According to the land description below for Tract 84, in which county and state does the tract now lie?

:: Reading passage

TRACT 84 -- FUEL YARD NORTH ROAD

A tract of land being a portion of the Southeast Quarter of Fractional Section 8, Township 7 South, Range 22 East of the 6th Principal Meridian as described in the original United States Government surveys of the Territory of Kansas and certain accreted and relicted lands of the former bed of the Missouri River, all now being in Platte County in the State of Missouri, being more particularly described as follows:

Commencing at the Northeast corner of Section 32, Township 54 North, Range 36 West of the 5th Principal Meridian as described in the original United States Government surveys of the State of Missouri; thence; thence North 89 degrees 39 minutes 37 seconds West, 5,849.66 feet to the Point of Beginning of the tract of land to be herein described; thence North 44 degrees 59 minutes 59 seconds West, 693.17 feet; South 89 degrees 54 minutes 16 seconds West, 2,294.47 feet; thence North 04 degrees 23 minutes 26 seconds East, 30.09 feet; thence North 89 degrees 54 minutes 16 seconds East, 2,304.39 feet; thence South 44 degrees 59 minutes 59 seconds East, 705.72 feet; thence South 45 degrees 00 minutes 01 second West, perpendicular to the last described course, a distance of 30.00 feet to the Point of Beginning. Containing an area of 89,968 square feet of 2.065 acres more or less.

::::
:: Stored records

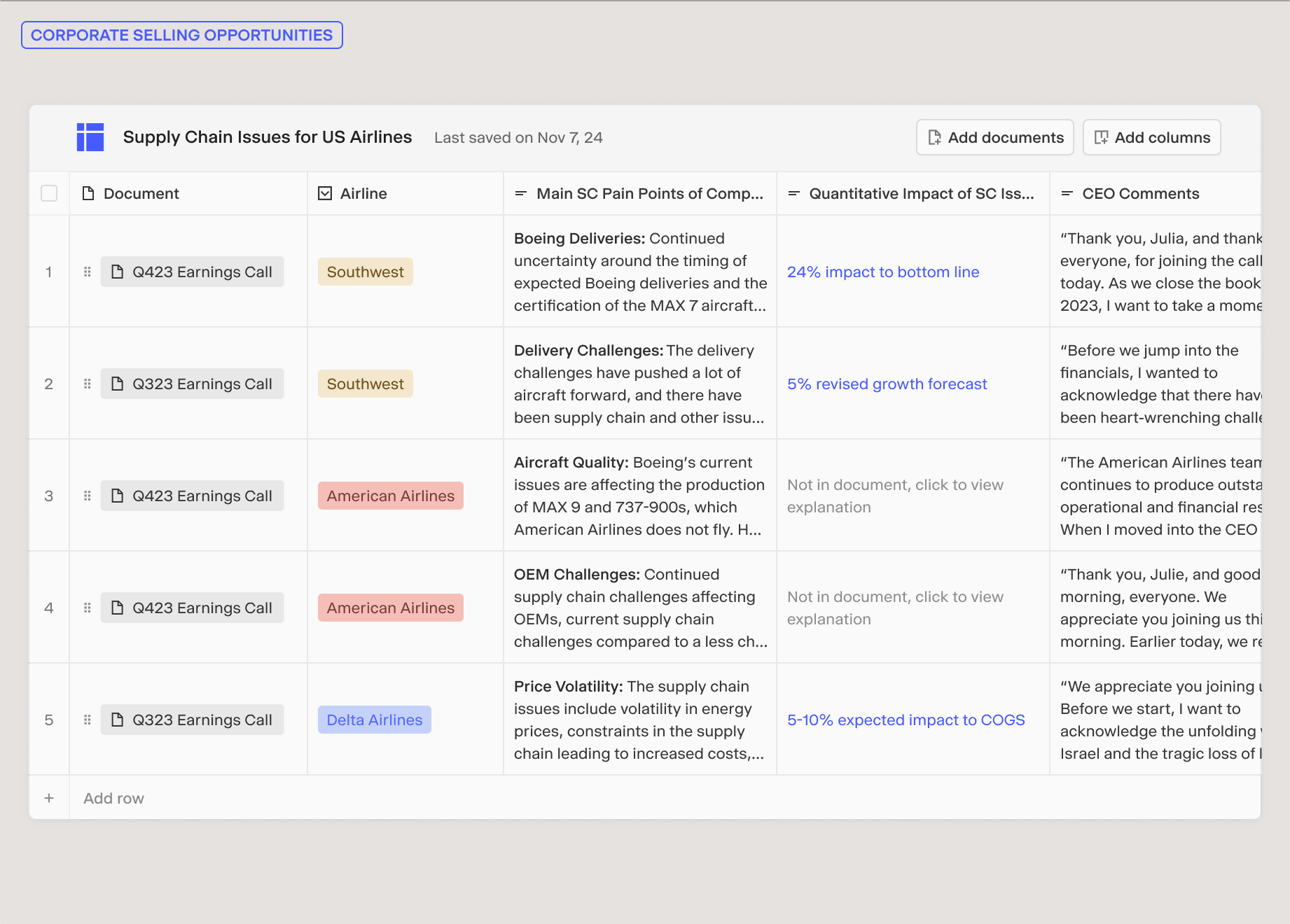Toggle the select-all checkbox in header row
The height and width of the screenshot is (924, 1290).
49,193
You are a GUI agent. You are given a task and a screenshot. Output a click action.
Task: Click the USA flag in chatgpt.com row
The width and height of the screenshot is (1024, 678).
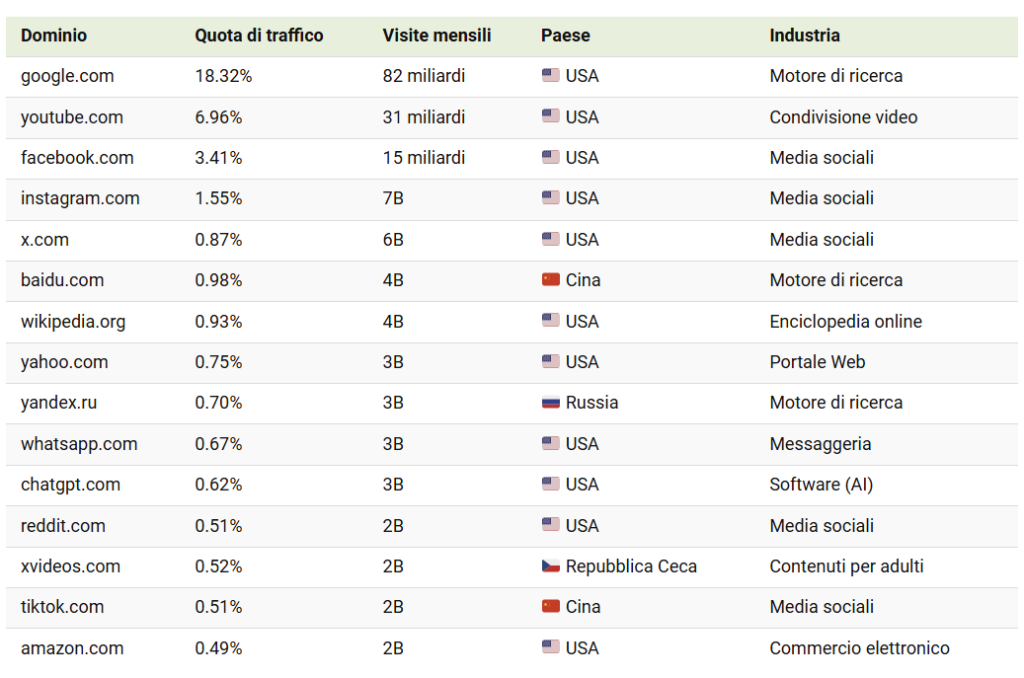(551, 485)
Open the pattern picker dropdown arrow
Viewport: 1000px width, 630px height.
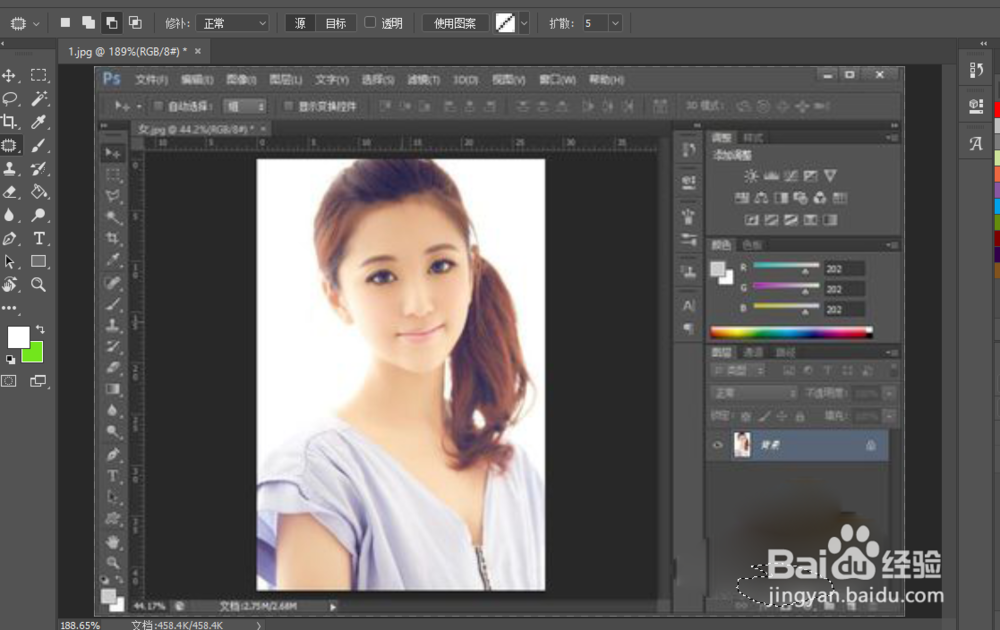pos(525,22)
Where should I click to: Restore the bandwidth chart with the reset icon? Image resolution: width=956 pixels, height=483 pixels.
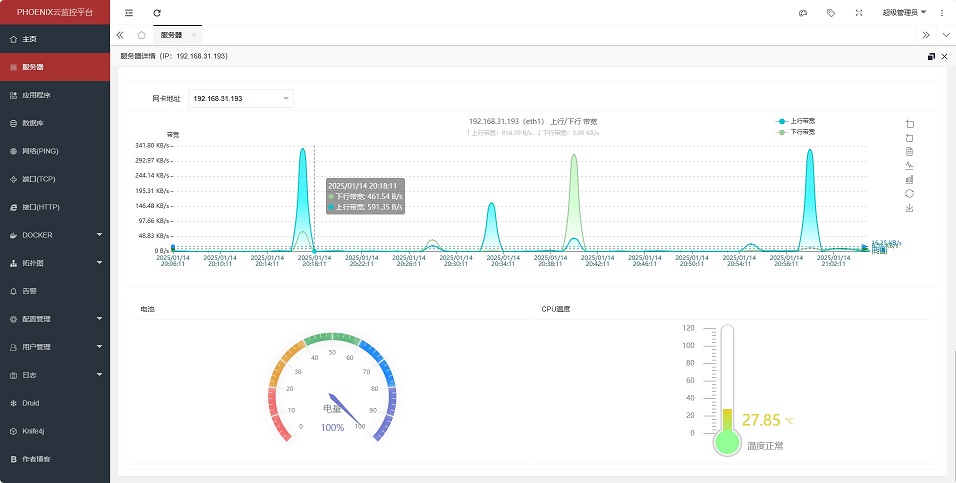point(909,193)
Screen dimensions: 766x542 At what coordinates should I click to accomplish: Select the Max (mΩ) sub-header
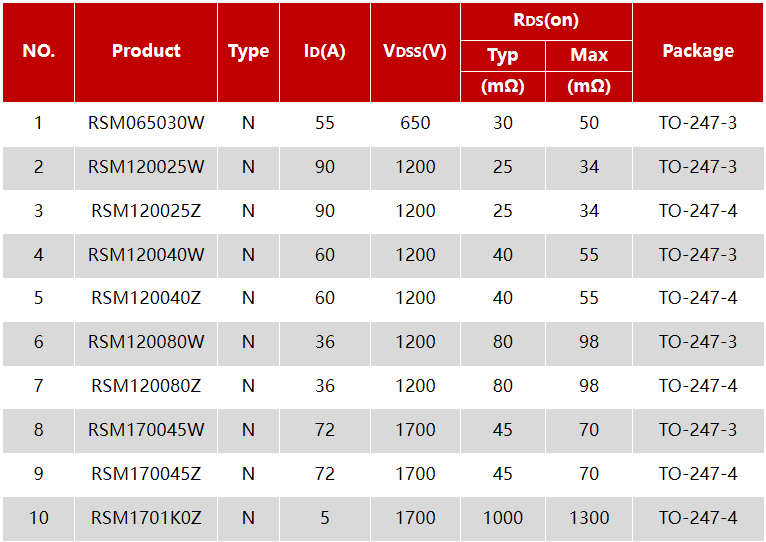click(x=588, y=70)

::::

Result below — Platte County, Missouri.